“Sound the alarm, Zhermo! Get the duty section turned to–now!”

  * * *

  “That’s enough, I think,” Halcom Bahrns said as Ahbukyra Matthysahn reached for the hanging lanyard again. The signalman looked at him almost imploringly, but the captain shook his head with a tight grin. “I’m sure you’ve gotten their attention, Ahbukyra. Now it’s only polite to give them time to respond.”

  “Yes, Sir.”

  The disappointment in the young man’s tone was palpable, but he stepped back and Bahrns turned away from him, looking back through the vision slit in the front of Delthak’s conning tower. He hadn’t actually realized until this moment how addicted he’d become to the visibility which had seemed so unnatural when he first took command. Now, as he looked through the slit’s restricted field of view, he found himself longing for the bridge wing on the other side of the closed armored door.

  I ought to be out there, anyway, he thought. Can’t see a thing from in here—that wasn’t really true, but he was in no mood to admit anything of the sort—and I ought to be out there where Harys’ Marines and General Tylmahn’s people could see me. They’re all going to be out there, anyway. If anybody’s going to get shot at—

  “Larboard a half-point,” he said tautly. “We want a clear line of fire to the quay, Crahmynd.”

  “Half-point larboard, aye, Sir,” PO Fyrgyrsyn repeated unflappably, and Bahrns’ mouth twitched. The petty officer’s tone was a gentle reprimand, reminding him they’d discussed this maneuver with painstaking care long before they reached Fairkyn.

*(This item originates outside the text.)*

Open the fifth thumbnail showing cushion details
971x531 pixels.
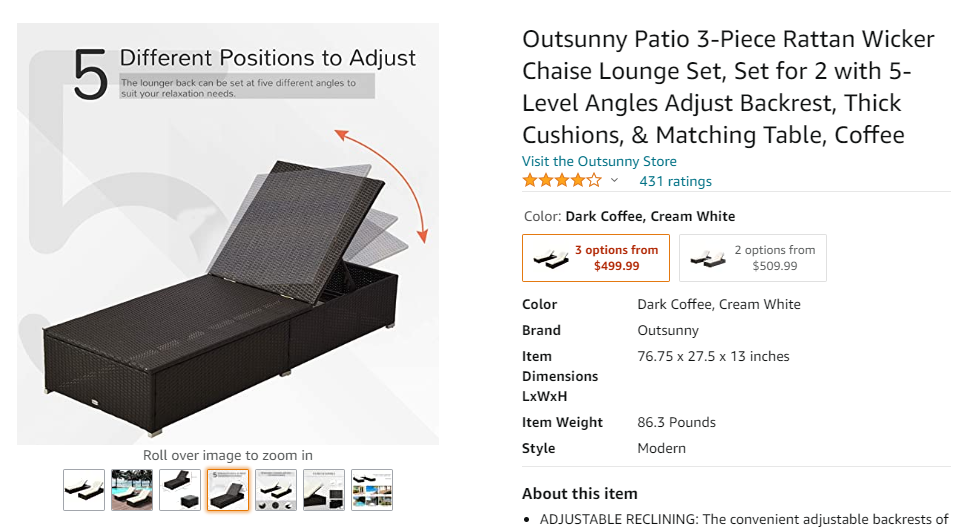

  The captain moved to the starboard side of the conning tower, looking through the vision slit on that side, and his nostrils flared with satisfaction as he watched the confusion boiling along the waterfront. Fairkyn wasn’t an enormous town, but it had a sizable complex of canal-front warehouses and docks, and he was delighted to see so many people running in the opposite direction just as fast as they could.

  Smoke probably would’ve done that all by itself, he reflected, but young Ahbukyra and his whistle made sure.

  He shook his head, remembering his own first reaction to the unbelievable, shrill sound of a steam whistle fed by hundreds of pounds per square inch of pressure. No wonder the townsfolk were running in every direction!

  Movement caught the corner of his eye, and he leaned forward, his forehead almost in contact with the steel, to look as far aft as he could, then grunted in satisfaction. The first of the launches had cast off from the troop barge towing behind Delthak, filled with men in the dark blue tunics and light blue trousers of Charisian Marines. It pulled strongly for its objective—the lock master’s office—and other boats followed it.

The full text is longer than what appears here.